You may retrace your path but may not make a U-turn on a pathway. You must follow the paths in the order red, blue, yellow and then red, blue, yellow again, as needed, changing color on the white squares.

This is Flow 9, from the Flow set of rules.

Enter the maze through any of the available entrances, pass through all yellow circles, and then exit the maze.

You may retrace your paths. Your course must follow the flow—no sharp turns (a sharp turn is anything that is 90° or more). Example: you must pass straight through an intersection of two paths that form a cross; a turn at such an intersection would be 90° and therefore illegal.

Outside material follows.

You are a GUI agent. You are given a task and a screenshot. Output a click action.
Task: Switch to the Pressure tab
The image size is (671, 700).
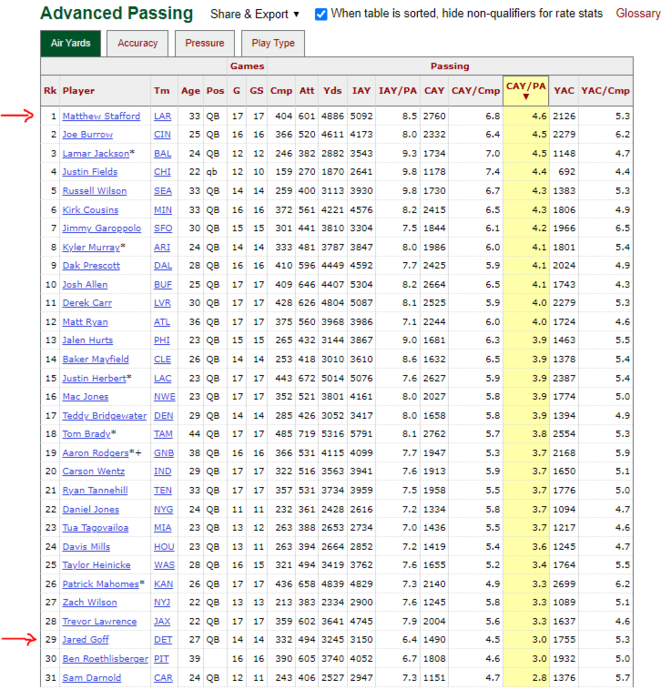pyautogui.click(x=204, y=44)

The book contains a total of 8 different sets of rules, with 20 mazes per set. They range from pretty straightforward like the above to mind-bendingly difficult with full solutions in the back. All of the mazes are novel and well-designed, but the aesthetics of the thing are what really push the book from “good” to “exemplary”. The mazes are presented one per page in full color, and as such achieve a visual appeal that few puzzle books offer.

So, that’s what I’ve got. What good puzzles do you have to share?

Theseus and the Minotaur

http://www.logicmazes.com/theseus.html

becomes brutal, but very deep…

cheers

No time to give this thread the appreciation it deserves, but I did take the time to play one of the puzzles.